Despite the changing financial landscape, Mannino has confirmed that the settlement will not affect tuition or student fees. While DU, like many institutions nationwide, faces budget adjustments and departmental cuts, NIL and revenue sharing are funded separately through athletics-specific revenue sources, donations and sponsorships. That means DU students won’t see their tuition rise because athletes are being paid.

One of the biggest questions still looming over the House settlement is equity. How will the money be distributed and will all athletes benefit equally?

While the NCAA’s framework allows schools to share up to $20 million in annual revenue with student-athletes, DU officials say it’s uncertain whether the university will reach that figure. The cap is primarily designed for larger Power Five programs with major football or basketball revenue streams, not smaller, private institutions like Denver.

“With most institutions committing 75% of their revenue sharing/NIL to football and DU not having football, the initial amounts will be material, but modest,” said Mannino. 

How those funds will eventually be distributed among student-athletes also remains to be seen. It’s not yet clear whether DU will compensate players equally across sports, specific rosters or if individual athletes could earn more based on performance, playing time or marketability.

At DU, the focus remains on finding a model that reflects the school’s values of fairness, balance and opportunity. Mannino said the university’s approach will prioritize student development over headline-grabbing numbers.

“A way that prioritizes academic partnerships, a way that allows us to continue a broad-based athletic excellence and a way that is sustainable in the long term while educating, empowering and supporting our student athletes,” says Mannino. 

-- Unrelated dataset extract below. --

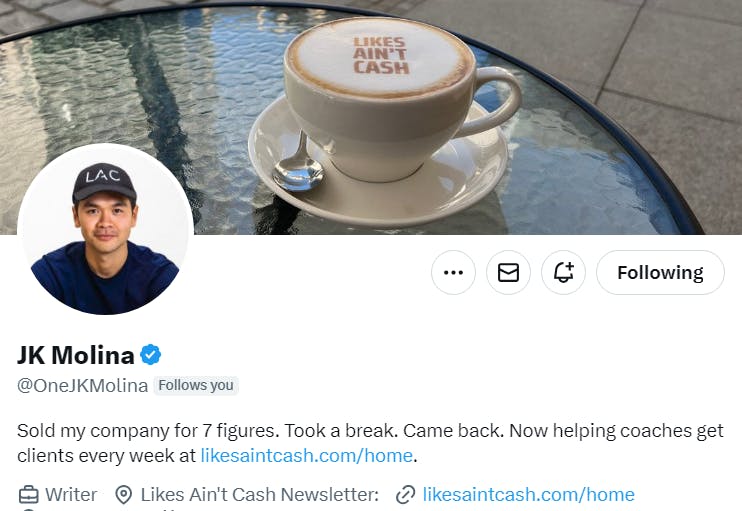Open likesaintcash.com/home link in the bio
The width and height of the screenshot is (742, 511).
tap(307, 456)
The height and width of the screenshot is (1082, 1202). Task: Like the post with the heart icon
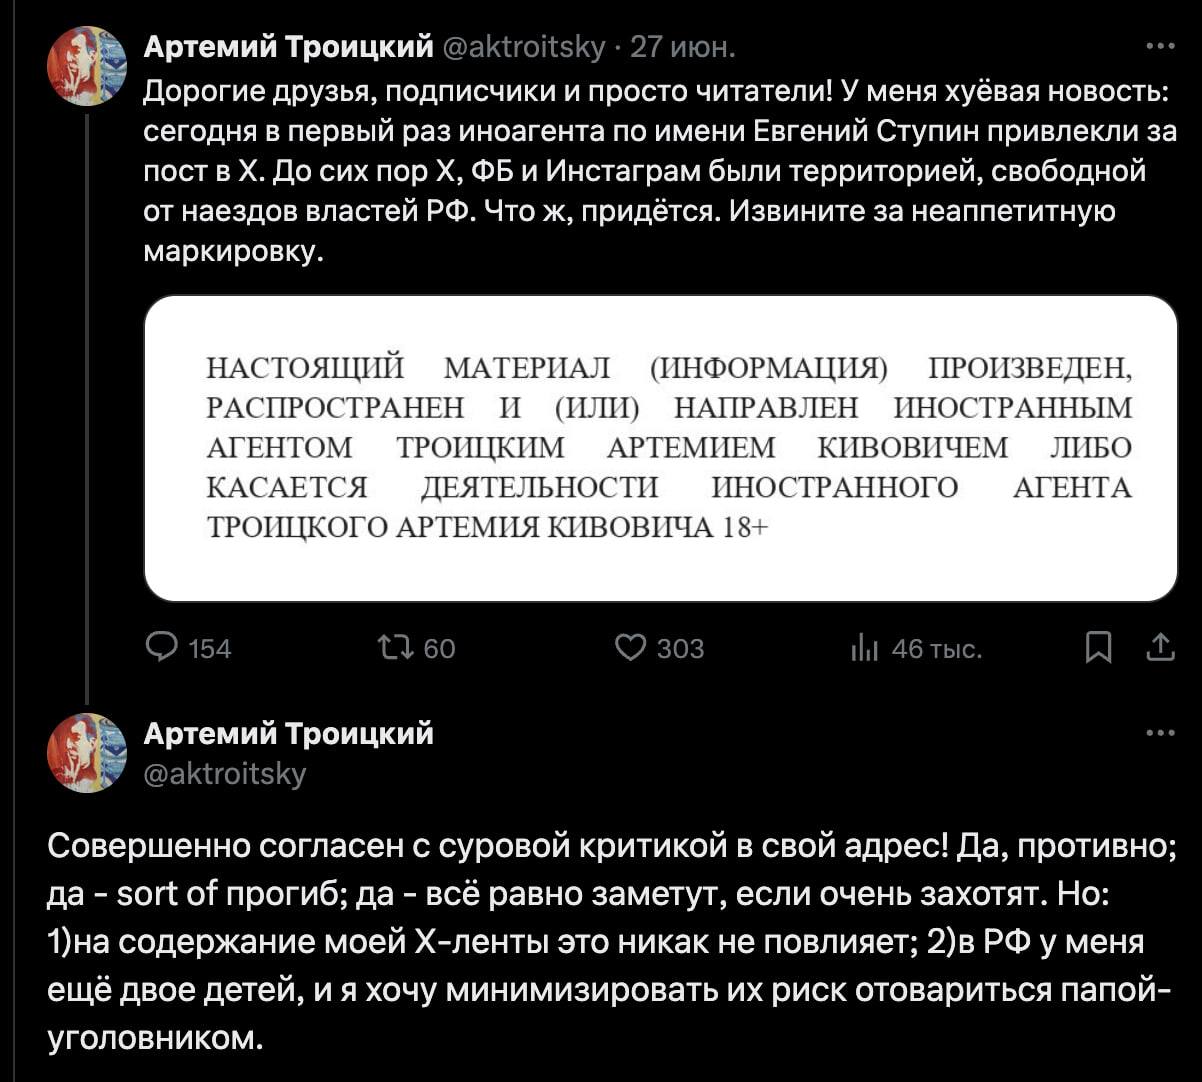(630, 649)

If you’re a DU student wondering how this affects you, here’s the takeaway:

  • Athletes will be paid. The NCAA settlement opens the door for direct compensation from schools starting during this academic year. 
  • Name, Image and Likeness (NIL) remains key. Student-athletes can still earn from endorsements, brand deals and personal ventures.
  • Budgets will shift. Athletic departments may have to redistribute funds, but not from tuition or academic programs.
  • Campus culture will evolve. As college sports become more commercialized, expect more conversations about fairness, identity and what it means to represent DU.

The business of college sports is changing, but at Denver, the mission —  excellence on and off the ice, field or court —  remains the same.